La brezza delle speranze ha iniziato a soffiare stamattina presto su Siena. Quando, per esempio, il portiere del nostro hotel ci ha chiesto se van Aert fosse a Siena per poi confessarci che, qualche anno fa, aveva avuto ospiti i suoi genitori ma non li aveva riconosciuti. La speranza che van Aert torni qui e che i suoi genitori si ricordino ancora di questo piccolo albergo, perché lui ricorda ancora tutte quelle domande che avrebbe voluto fare. C’è chi ha sperato nella pioggia fino a stamattina e ce lo dice con semplicità disarmante: «Con gli anni del tempo te ne freghi, quando arriva una gara di biciclette, però, torni a svegliarti e a guardare il cielo come facevi da bambino per la neve». Ma ci sono anche speranze più grandi, speranze talmente grandi che non stanno in un pezzo di ciclismo. Quella signora con due sacchetti pieni di cibo da mandare in Ucraina che grida a qualcuno: «Lascio questi da donare e vengo alle transenne, tienimi il posto!».
Per un ciclista o una ciclista la speranza è qualcosa di multiforme. La sera prima, ci dicono i più, si pensa agli sterrati: li hai già visti, certo e se non li hai potuti vedere hai telefonato a chi ha avuto questa possibilità per farteli spiegare ma la notte può cambiare le cose, basta così poco perché le cose non siano più come le immaginavi. La terra è refrattaria alle speranze, non ha appigli, non ha certezze. Basta il vento. Speranza significa appoggiare una mano sulle spalle, come Alaphilippe con Honorè. Proprio dopo quella caduta che ha capovolto la bicicletta e il corpo del Campione del Mondo, in quell’unico momento in cui non hai tempo di sperare. Alaphilippe che ha continuato a sperare che può significare anche aspettare, a patto di fare qualcosa. Inseguire nel suo caso, anche dando di spalle, inseguire Tadej Pogačar che «solo a vederlo andare via a cinquanta dall’arrivo, ti lascia senza speranze», ci dice un tifoso di Gianni Moscon a cui la speranza l’ha tolta la stessa bicicletta che è, in realtà, la prima possibilità di sperare per un ciclista.
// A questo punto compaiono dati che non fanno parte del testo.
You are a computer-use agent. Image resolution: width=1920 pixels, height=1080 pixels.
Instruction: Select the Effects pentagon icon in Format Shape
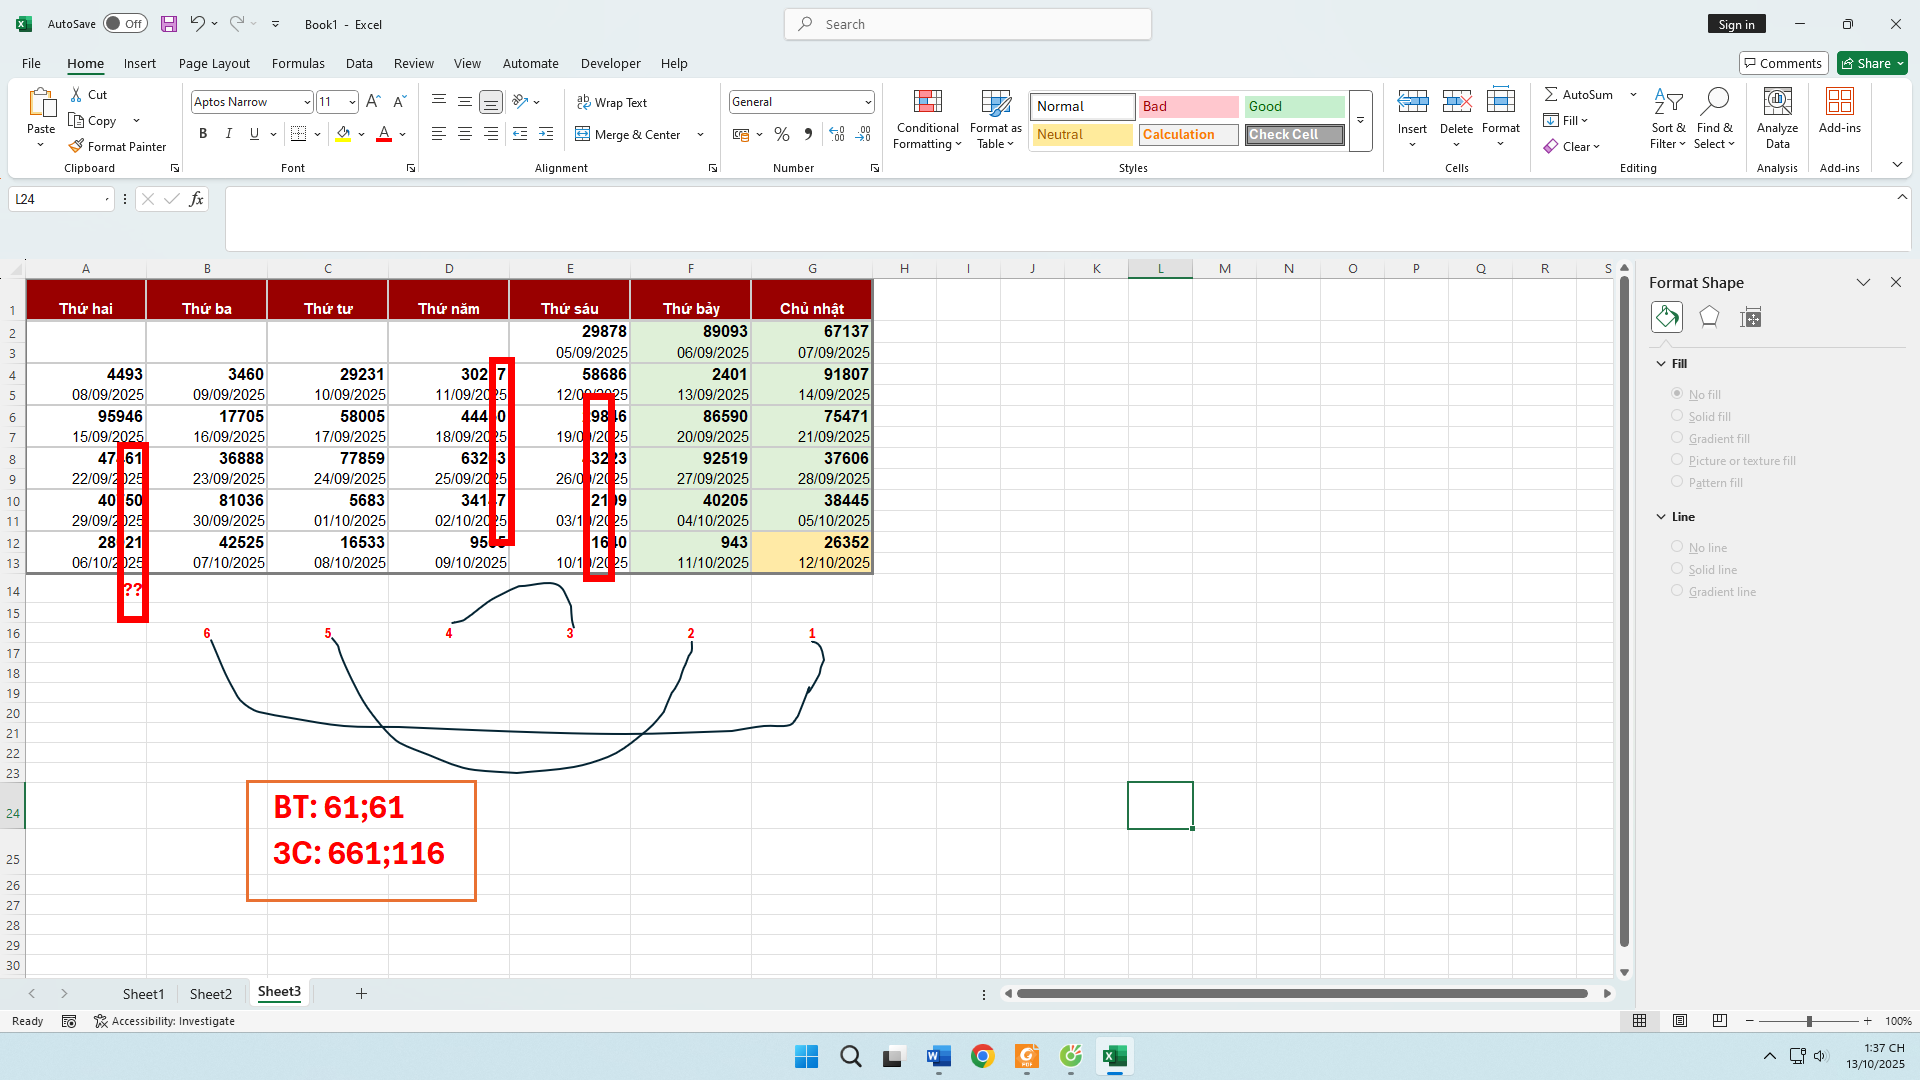click(x=1709, y=317)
Tutta la speranza delle compagne di Lotte Kopecky la vedi all’arrivo, quando, non vedendola quasi più, nell’insieme dei fotografi, allora le fanno arrivare la loro voce. La indicano a ogni nuova compagna che arriva: «Vai da lei», è questo il senso. Kopecky ha iniziato a sperare quando ha visto che van Vleuten, tanto forte, non la staccava, quando ha visto che, se anche perdeva qualche metro, rientrava. Lei da cui oggi sono corsi tutti, lei che, due anni fa, al Giro Rosa, ha vinto mentre tutti aspettavano van Vleuten, caduta malamente. Quasi la sua vittoria fosse solo un dato in più. Non siamo riusciti a contare i secondi in cui, mentre il suo staff la aiutava a coprirsi, guardava il centro della piazza, voltandosi appena sentiva il suo nome.
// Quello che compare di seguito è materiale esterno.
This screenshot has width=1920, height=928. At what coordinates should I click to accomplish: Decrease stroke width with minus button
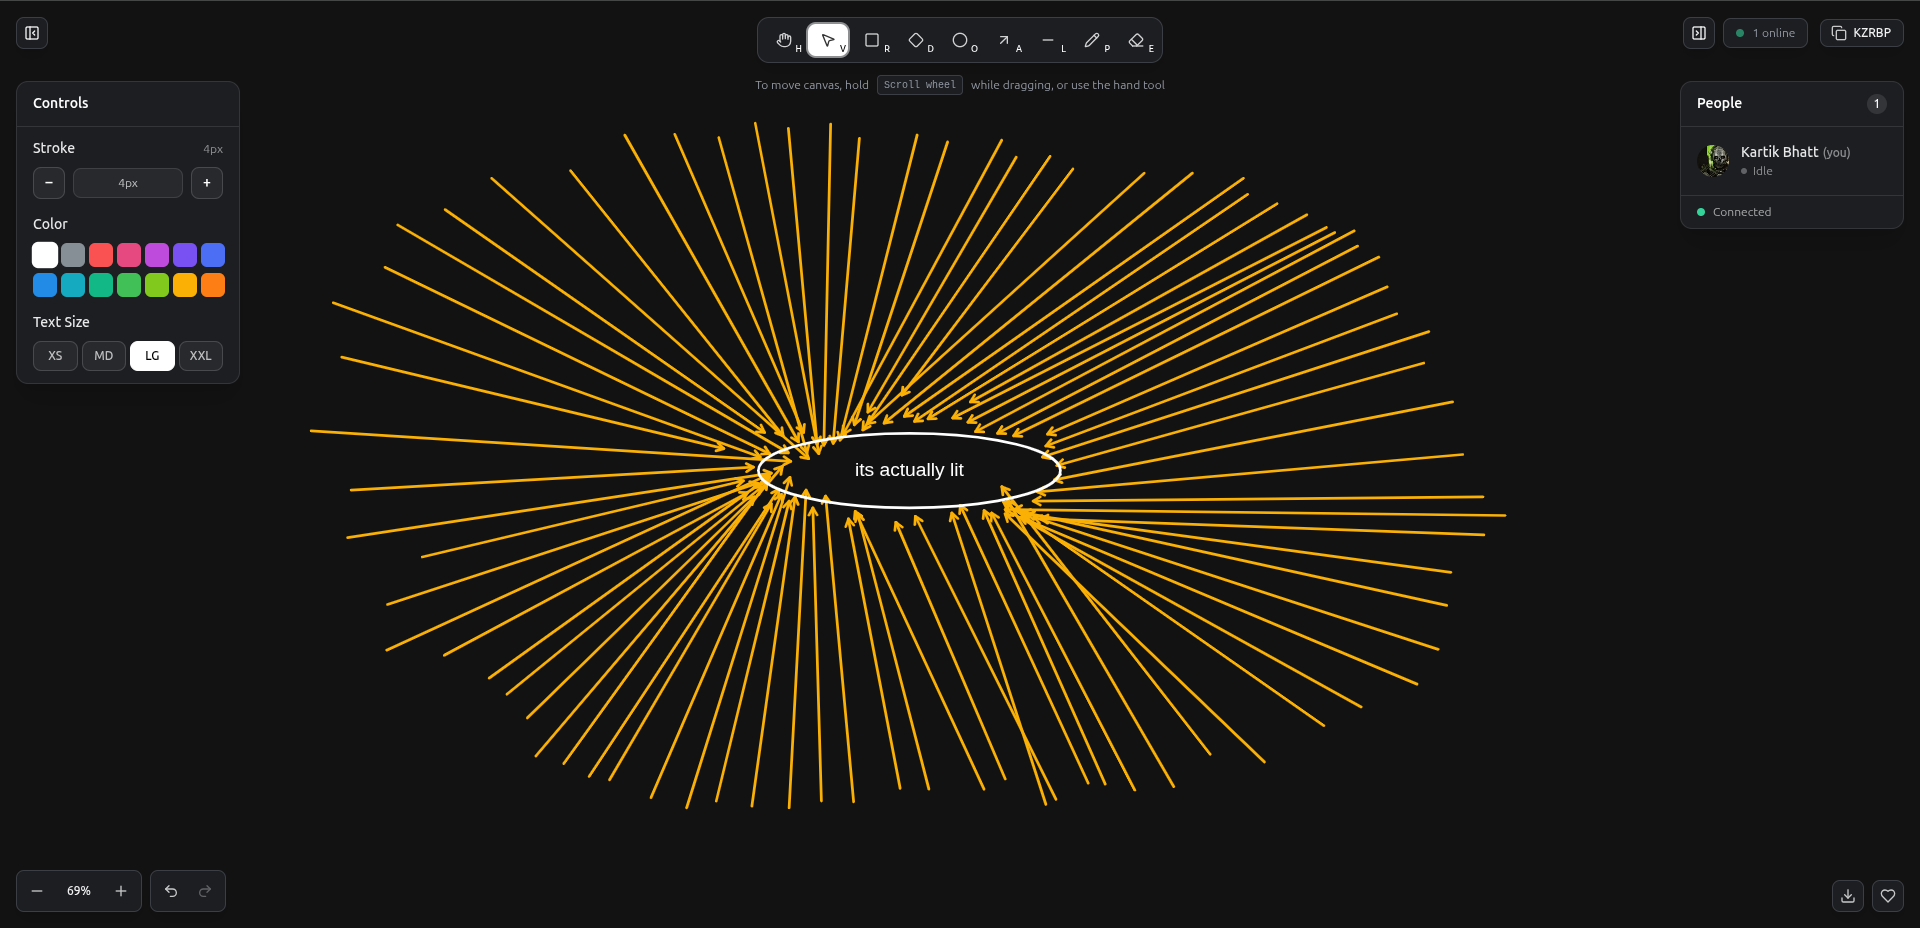tap(49, 183)
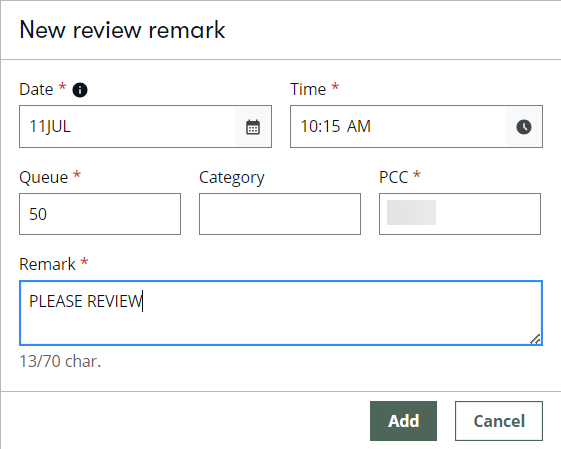Place cursor in the PLEASE REVIEW remark box
The height and width of the screenshot is (449, 561).
(281, 313)
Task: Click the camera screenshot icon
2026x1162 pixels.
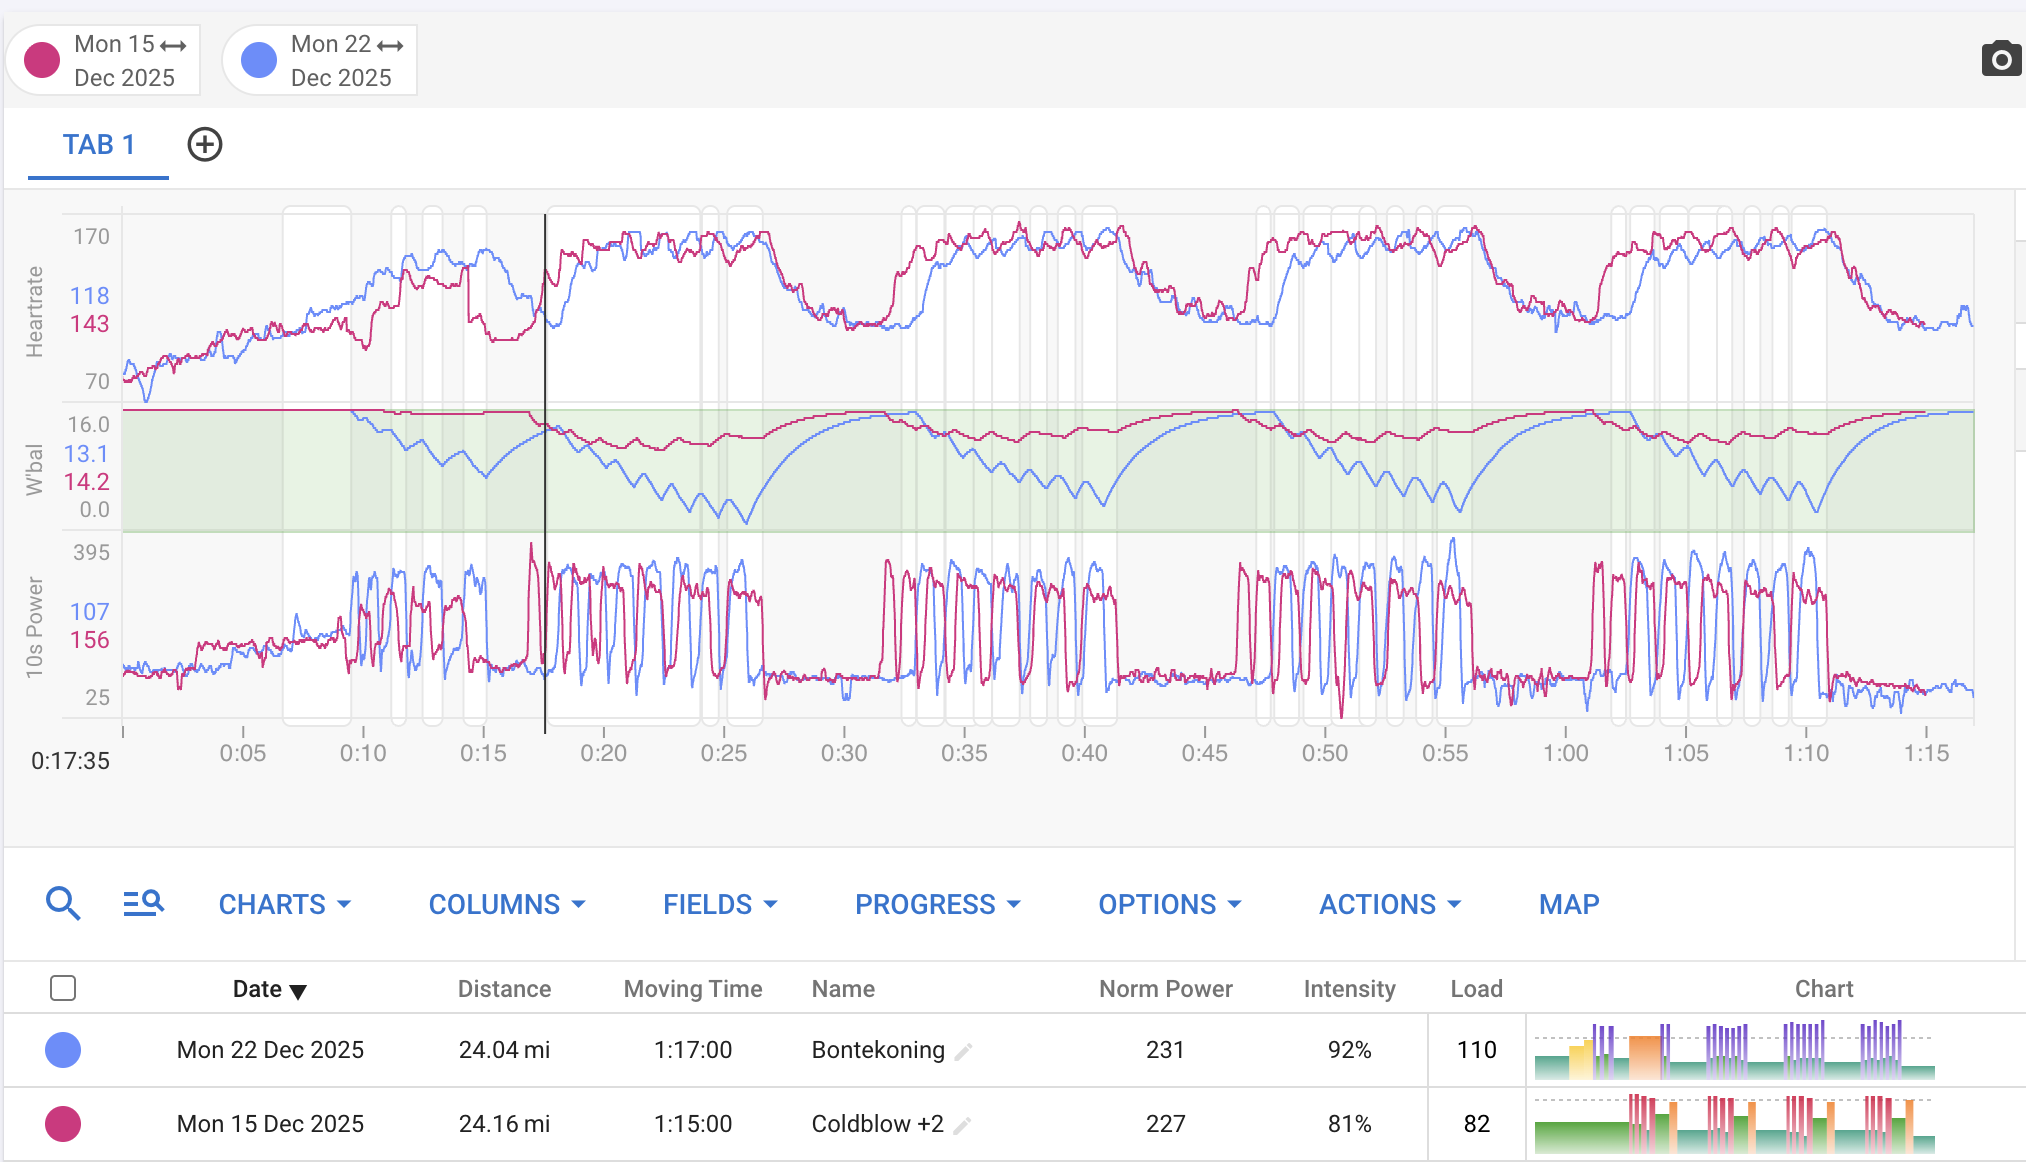Action: coord(2000,60)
La speranza di Tadej Pogačar è uguale e diversa da quella di qualunque fuggitivo. Somiglia a quella del ragazzo in ginocchio su un pilone di Piazza del Campo solo per una foto dell’arrivo. «Me l’hanno chiesta e da qui si vede meglio» dice a chi gli chiede perché non si metta più comodo. Sembra facile essere Pogačar oggi, come sembrerà facile aver fatto quella foto a chi la riceverà. Devi aver sperato quasi come chi attacca a Monte Sante Marie per saperlo.
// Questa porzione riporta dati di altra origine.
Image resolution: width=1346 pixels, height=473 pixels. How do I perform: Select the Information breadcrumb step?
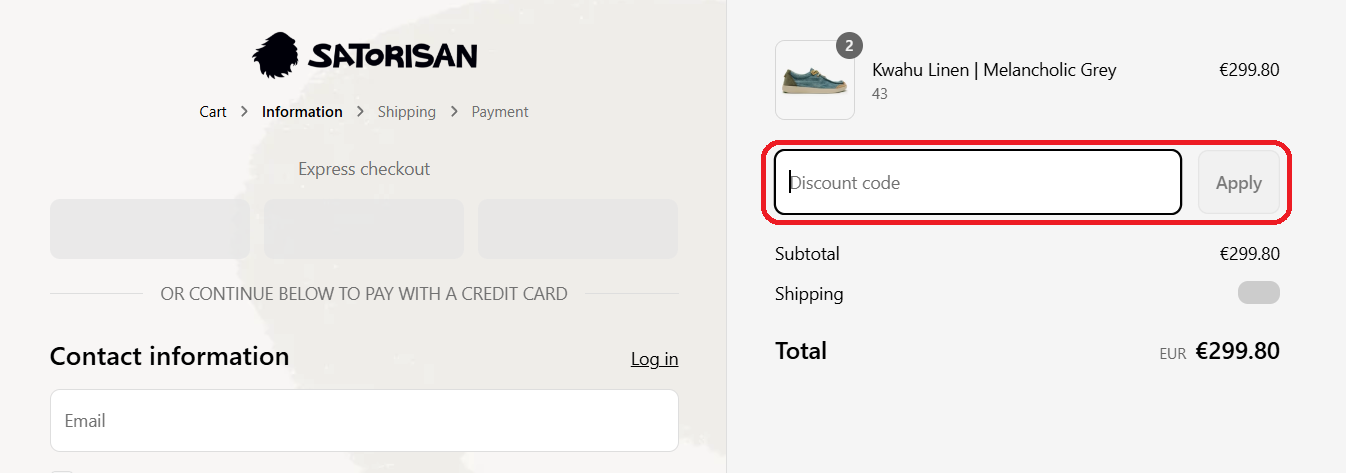[302, 112]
Pogačar che vince e si butta per terra con così tanta forza che a vederlo viene da chiedersi fino a che punto l’acido lattico faccia male e fino a che punto anestetizzi i muscoli. Pogačar che ha dominato quella terra, non l’ha subita, davanti a Valverde che, a quasi quarantadue anni, dopo una gara così, chiede il permesso di passare per andare alle premiazioni. Quanto ancora può sperare “Bala”?
Vedere Pogačar vincere così, per il ciclismo, vuol dire sperare, in fondo. Non solo in quello che ancora può vincere, ma in qualcosa che ti fermi lì, anche se c’è un vento freddo come in Piazza del Campo ed è quasi sera, e non ti faccia pensare ad altro. Almeno per qualche momento. Che ti tolga la nostalgia del ciclismo che è stato, perché puoi godere a pieno di quello che c’è. Perché è vero: la speranza da sola non cambia le cose, per un ciclista come per chiunque altro, ma, senza quella, nessuna bicicletta si muoverebbe mai, che le strade siano di terra o di asfalto. Le persone che arriveranno a casa a notte, oggi, sono certe di aver fatto bene a esserci. Noi anche.